### STORED ROWS
'''
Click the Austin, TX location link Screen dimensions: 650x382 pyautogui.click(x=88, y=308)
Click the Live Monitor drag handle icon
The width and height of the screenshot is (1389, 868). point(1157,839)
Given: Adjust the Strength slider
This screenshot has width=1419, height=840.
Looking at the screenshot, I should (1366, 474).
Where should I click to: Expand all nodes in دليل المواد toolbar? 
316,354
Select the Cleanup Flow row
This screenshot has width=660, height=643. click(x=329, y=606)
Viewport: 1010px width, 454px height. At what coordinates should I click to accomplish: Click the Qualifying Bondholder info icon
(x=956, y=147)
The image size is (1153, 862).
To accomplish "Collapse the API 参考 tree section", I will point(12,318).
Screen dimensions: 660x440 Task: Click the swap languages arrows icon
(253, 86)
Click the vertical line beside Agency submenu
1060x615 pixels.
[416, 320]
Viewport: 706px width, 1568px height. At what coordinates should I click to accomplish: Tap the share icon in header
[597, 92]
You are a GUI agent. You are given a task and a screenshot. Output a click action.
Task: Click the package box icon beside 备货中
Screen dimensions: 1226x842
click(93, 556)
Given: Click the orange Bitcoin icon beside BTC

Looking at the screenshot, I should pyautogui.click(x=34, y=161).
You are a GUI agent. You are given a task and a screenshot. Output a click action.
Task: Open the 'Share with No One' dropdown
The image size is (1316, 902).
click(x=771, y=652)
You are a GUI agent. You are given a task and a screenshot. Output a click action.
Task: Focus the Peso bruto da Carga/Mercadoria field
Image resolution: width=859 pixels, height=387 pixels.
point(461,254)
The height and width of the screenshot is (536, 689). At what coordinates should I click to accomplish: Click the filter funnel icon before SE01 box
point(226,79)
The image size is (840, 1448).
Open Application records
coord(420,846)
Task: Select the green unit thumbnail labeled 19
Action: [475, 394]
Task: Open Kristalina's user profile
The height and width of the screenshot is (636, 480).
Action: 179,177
'''
### TO BE DONE
Reproduce each of the items above verbatim, line by line, without altering any character.

### TASK RESPONSE
Click the Austin, TX location link Screen dimensions: 650x382 pyautogui.click(x=88, y=308)
Click the Live Monitor drag handle icon
The width and height of the screenshot is (1389, 868). point(1157,839)
Given: Adjust the Strength slider
This screenshot has width=1419, height=840.
Looking at the screenshot, I should (1366, 474).
Where should I click to: Expand all nodes in دليل المواد toolbar? 
316,354
Select the Cleanup Flow row
This screenshot has width=660, height=643. click(x=329, y=606)
Viewport: 1010px width, 454px height. At what coordinates should I click to accomplish: Click the Qualifying Bondholder info icon
(x=956, y=147)
The image size is (1153, 862).
To accomplish "Collapse the API 参考 tree section", I will point(12,318).
Screen dimensions: 660x440 Task: Click the swap languages arrows icon
(253, 86)
Click the vertical line beside Agency submenu
1060x615 pixels.
[416, 320]
Viewport: 706px width, 1568px height. At what coordinates should I click to accomplish: Tap the share icon in header
[597, 92]
You are a GUI agent. You are given a task and a screenshot. Output a click action.
Task: Click the package box icon beside 备货中
Screen dimensions: 1226x842
click(93, 556)
Given: Click the orange Bitcoin icon beside BTC

Looking at the screenshot, I should pyautogui.click(x=34, y=161).
You are a GUI agent. You are given a task and a screenshot. Output a click action.
Task: Open the 'Share with No One' dropdown
The image size is (1316, 902).
click(x=771, y=652)
You are a GUI agent. You are given a task and a screenshot. Output a click action.
Task: Focus the Peso bruto da Carga/Mercadoria field
Image resolution: width=859 pixels, height=387 pixels.
point(461,254)
The height and width of the screenshot is (536, 689). At what coordinates should I click to accomplish: Click the filter funnel icon before SE01 box
point(226,79)
The image size is (840, 1448).
Open Application records
coord(420,846)
Task: Select the green unit thumbnail labeled 19
Action: [475, 394]
Task: Open Kristalina's user profile
The height and width of the screenshot is (636, 480).
Action: 179,177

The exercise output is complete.